I just got thru modifing a grave stone I bought from walgreens. I cut out the fake flames and filled in the holes with a flicker bulb and socket.
I'm not very electrically or mechanicaly inclined so I mostly just buy premade props and modify them a little to make them more realistic.

Here is a pic. showing the right side with how it come and then the leftside after I installed the flicker bulb and socket.









Here it is finished and the flicker bulbs on.









rivrat


----------



## JohnnyL (Aug 17, 2006)

Very cool!


----------



## DeadSpider (Feb 3, 2006)

nuthin' wrong with modifying bought props. 
Looks great!


----------



## mrklaw (Nov 11, 2005)

great idea. I like it.


----------



## morgan8586 (Aug 30, 2006)

Looks good.


----------



## Sickie Ickie (Jun 20, 2006)

Not sure how I missed this. Looks great!


----------



## Ghostess (Aug 21, 2005)

Nice job!


----------



## perdidoman (Dec 2, 2007)

Very Nice, great job


----------



## scareme (Aug 29, 2006)

You took a store bought and made it your own. I really like it.


----------



## Lotus (Nov 12, 2004)

Nice


----------



## turtle2778 (Jul 9, 2006)

Great Job. I like that alot.


----------



## CreepyCanmore (Mar 27, 2007)

Looks great to me.


----------



## Lady Nyxie (Aug 30, 2006)

Great idea!


----------



## Frighteners Entertainment (Jan 24, 2006)

I've modified many a store bought piece, nice idea and looks good.


----------



## beelce (Jul 21, 2007)

nice job rivrat...my favorite thing to do is to take two or three props and and mesh them together to make one that works for me


----------



## NickG (Sep 12, 2006)

clever.


----------



## Cassie7 (Sep 16, 2007)

Great idea. You took a plane tombstone and brought it to life. Kudos to you.
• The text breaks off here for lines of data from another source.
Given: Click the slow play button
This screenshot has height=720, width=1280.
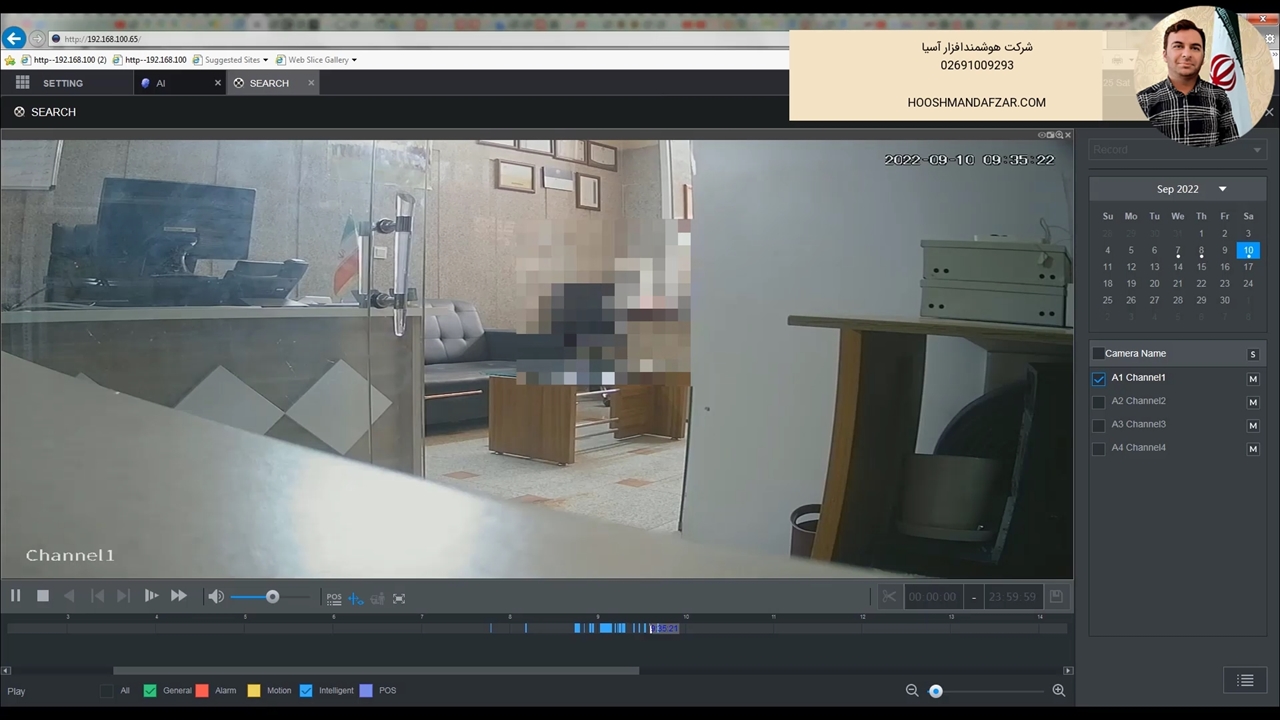Looking at the screenshot, I should (x=151, y=596).
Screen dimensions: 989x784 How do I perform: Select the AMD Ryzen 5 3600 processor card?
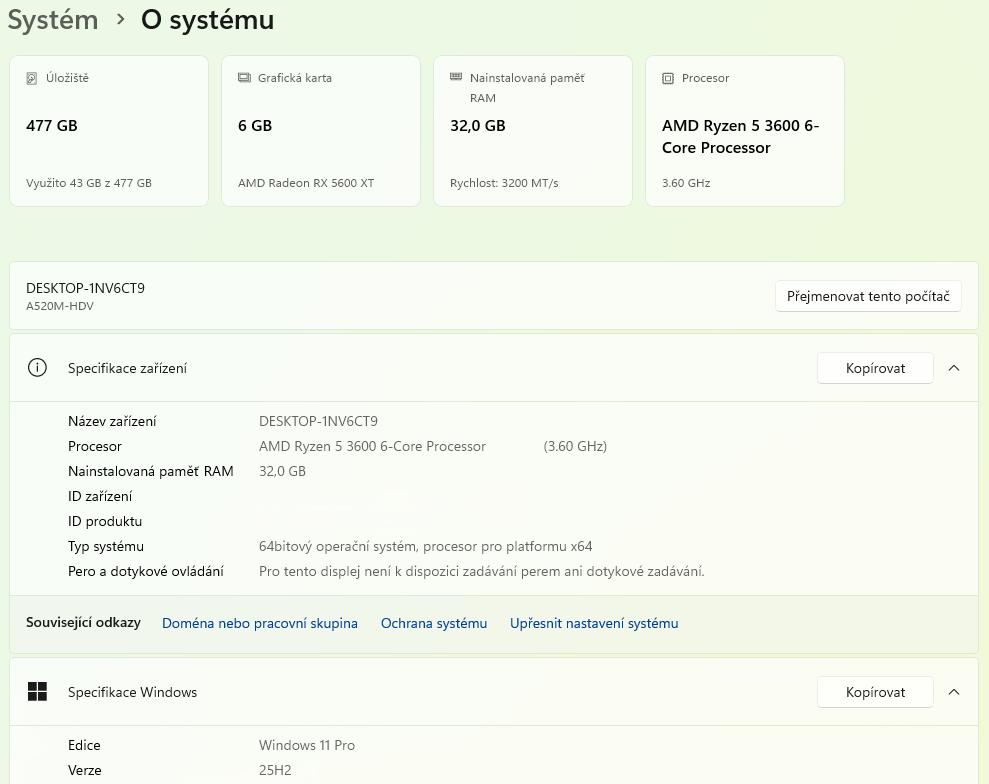tap(745, 131)
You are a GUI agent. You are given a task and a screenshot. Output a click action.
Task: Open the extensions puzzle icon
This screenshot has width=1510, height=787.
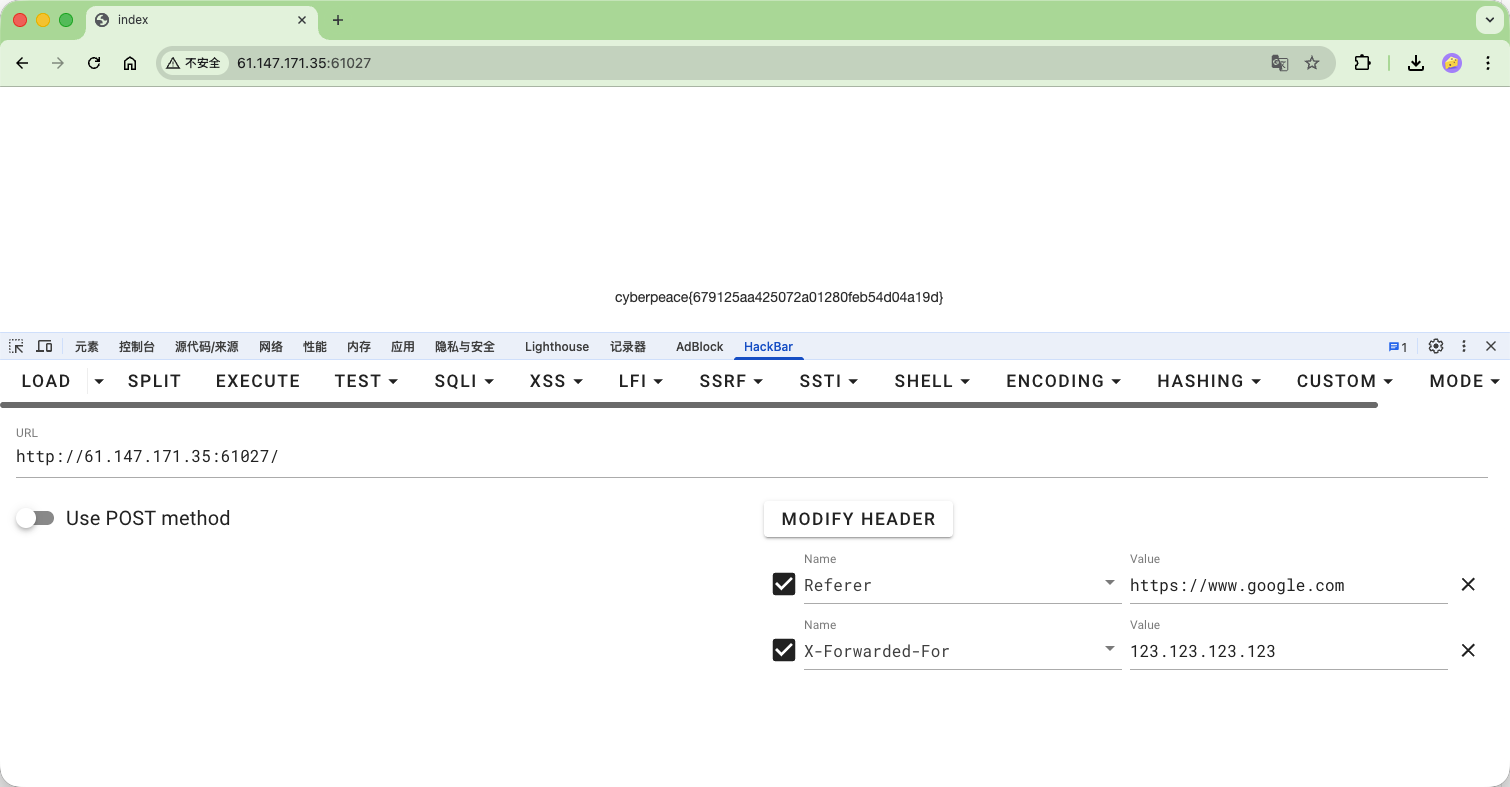click(1362, 63)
I love those flicker bulbs.


----------



## Hallowennie315 (Sep 5, 2007)

Nice job and you know what, I have the same tombstone! I love the idea! (Do you mind if I use it?)


----------



## Lilly (Jun 13, 2006)

Very cool ...looks great, makes it pop.


----------



## Toktorill (Sep 15, 2007)

Oh, that's lovely. Good job!


----------



## Tyler (Jul 17, 2008)

cool!


----------



## phobophile (Mar 2, 2008)

Hey Rivrat,
Very creative modification, i like it!


----------